Information supplied:
-*-

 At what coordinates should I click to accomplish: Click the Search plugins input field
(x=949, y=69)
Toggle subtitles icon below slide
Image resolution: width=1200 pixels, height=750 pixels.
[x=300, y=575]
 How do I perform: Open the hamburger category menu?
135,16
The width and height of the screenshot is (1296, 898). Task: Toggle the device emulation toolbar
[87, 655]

-*-

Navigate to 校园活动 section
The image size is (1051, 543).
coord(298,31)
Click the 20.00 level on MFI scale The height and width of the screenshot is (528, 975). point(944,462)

-*-

From the records above, print only the lines between the one holding "The image size is (1051, 543)." and the one holding "Click the 20.00", inclusive, exactly as they stand.

The image size is (1051, 543).
coord(298,31)
Click the 20.00 level on MFI scale The height and width of the screenshot is (528, 975). point(944,462)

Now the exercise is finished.